Work and pensions minister Crabb, who supported Britain staying in the EU at last week’s vote, ruled out holding another referendum and said his Conservative Party and the country must now unite in focusing on negotiating the best Brexit deal.
Cameron, who led the Remain campaign, announced his resignation after Britain voted by 52 to 48 percent to leave the bloc. A leadership contest within the ruling Conservative Party will take place to elect his successor by early September.
Crabb, a lawmaker since 2005, said it was vital Britain sought as close an economic relationship with the EU as it had now but it was also clear immigration curbs would be needed.
“The British people want control of immigration ... For us, this is a red-line,” said Crabb, launching his leadership bid alongside business minister Sajid Javid who he said he would appoint as his finance minister if he won the top job.
“Brexit needs to do what it says on the tin,” he said, adding that Britain should begin discussions about a free-trade deal with the EU immediately and would demand the supremacy of UK law over EU law.
He said it would be challenging to reconcile control over immigration with full access to the single market but the task of a future government “must be to get a set of arrangements that approximates as closely as possibly what we have now.”
The Brexit vote has triggered one of Britain’s biggest crises in modern times with both major political parties in turmoil, more than $3 trillion wiped off global stocks and one of the steepest falls in sterling in a generation.
Crabb dismissed the prospect of holding a snap election if he becomes prime minister, saying: “The answer to the question of instability is not to create further uncertainty”.
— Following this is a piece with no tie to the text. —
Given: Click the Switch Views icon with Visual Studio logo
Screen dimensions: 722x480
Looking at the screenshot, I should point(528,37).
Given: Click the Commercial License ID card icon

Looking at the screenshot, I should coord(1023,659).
Urging his party to unite, Crabb said the leadership contest, which former London mayor Boris Johnson and interior minister Theresa May are also expected to join before Thursday’s nomination deadline, should not be defined by labels like “Remain” or “Leave”.
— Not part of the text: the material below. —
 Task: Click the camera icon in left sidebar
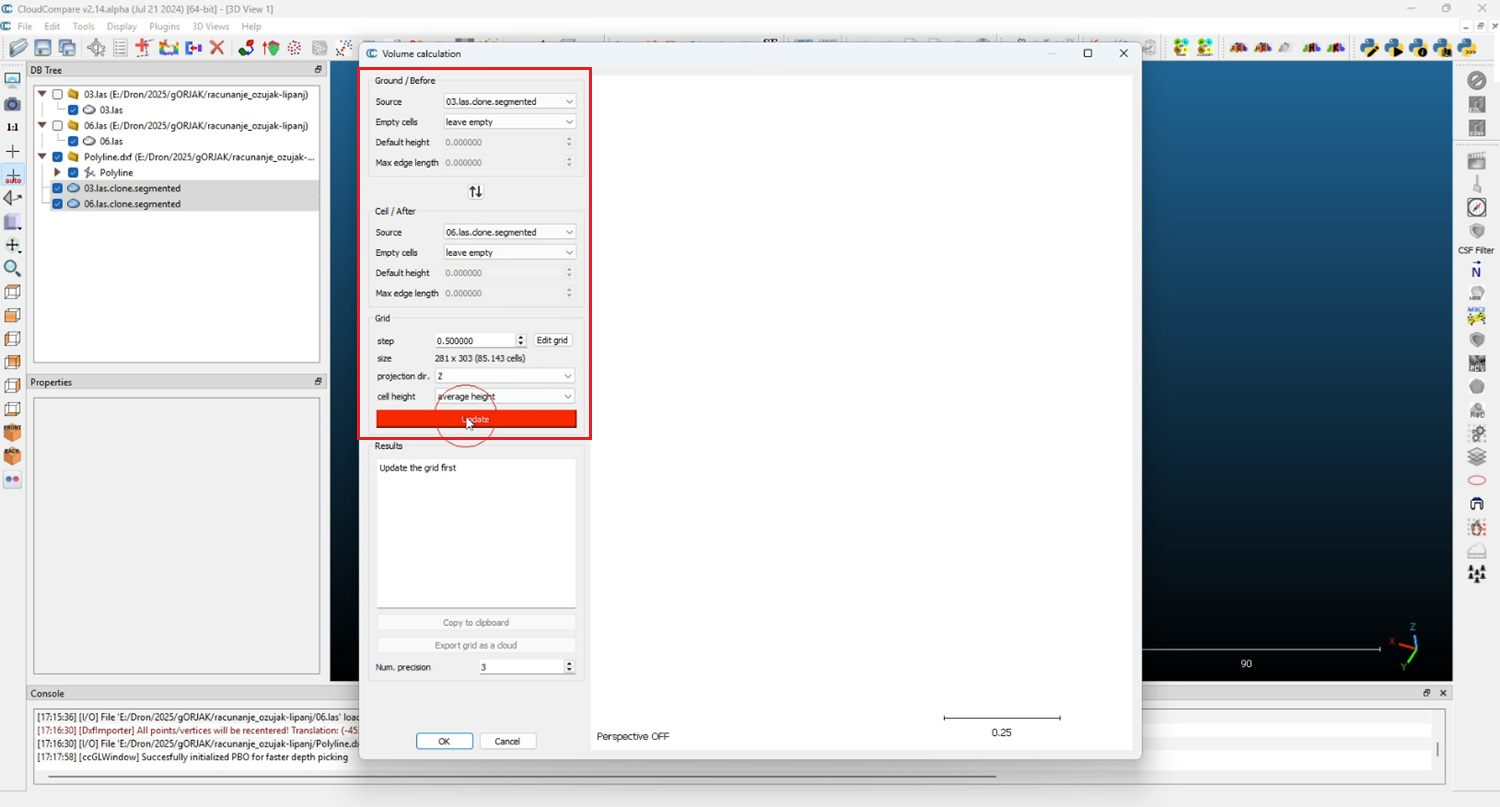click(x=12, y=104)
Speaking in a packed room against a blue backdrop emblazoned with the slogan “A plan for unity and opportunity”, Crabb emphasized his working-class roots, which has led him to be dubbed the “blue collar ticket” by some newspapers.
It contrasts dramatically with that of bookmakers favorite and leading “Out” campaigner Johnson, who like Cameron attended elite private boarding school Eton and Oxford University.
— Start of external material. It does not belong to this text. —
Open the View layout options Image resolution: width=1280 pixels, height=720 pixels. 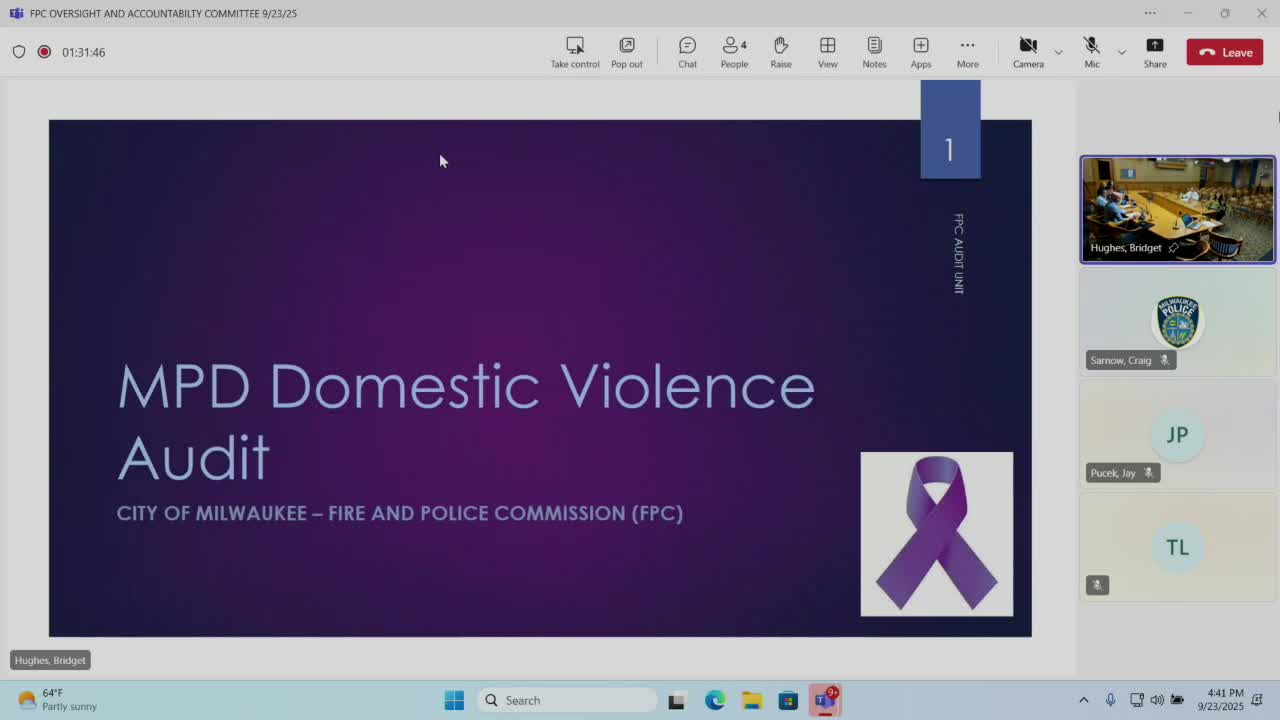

“I worked every week from the age of twelve, starting at the local corner shop, graduating to the Tesco shop floor. I paid my way through university working on building sites in different parts of the country,” said Crabb, who was born in Scotland and brought up in public housing in Wales by his single mother.
Crabb’s background compares with that of Conservative icon Margaret Thatcher, the longest-serving British prime minister of the 20th century who had a modest upbringing as the daughter of a grocer.
The frontrunner has rarely succeeded in winning Conservative leadership battles in the past, and Thatcher surprised the political establishment in 1975 by winning control of the party after starting the contest as an outsider.
A poll by grassroots Conservative website Conservative Home published on Wednesday put May narrowly ahead of Johnson on 29 and 28 percent respectively, with Crabb on 9 percent.
“I know what the odds are and I am not afraid of being the underdog,” said Crabb, 43.
“The blend of qualities I bring are exactly those that are needed if we are to get through the difficult circumstances we are in: Resilience, optimism, humility, strength.”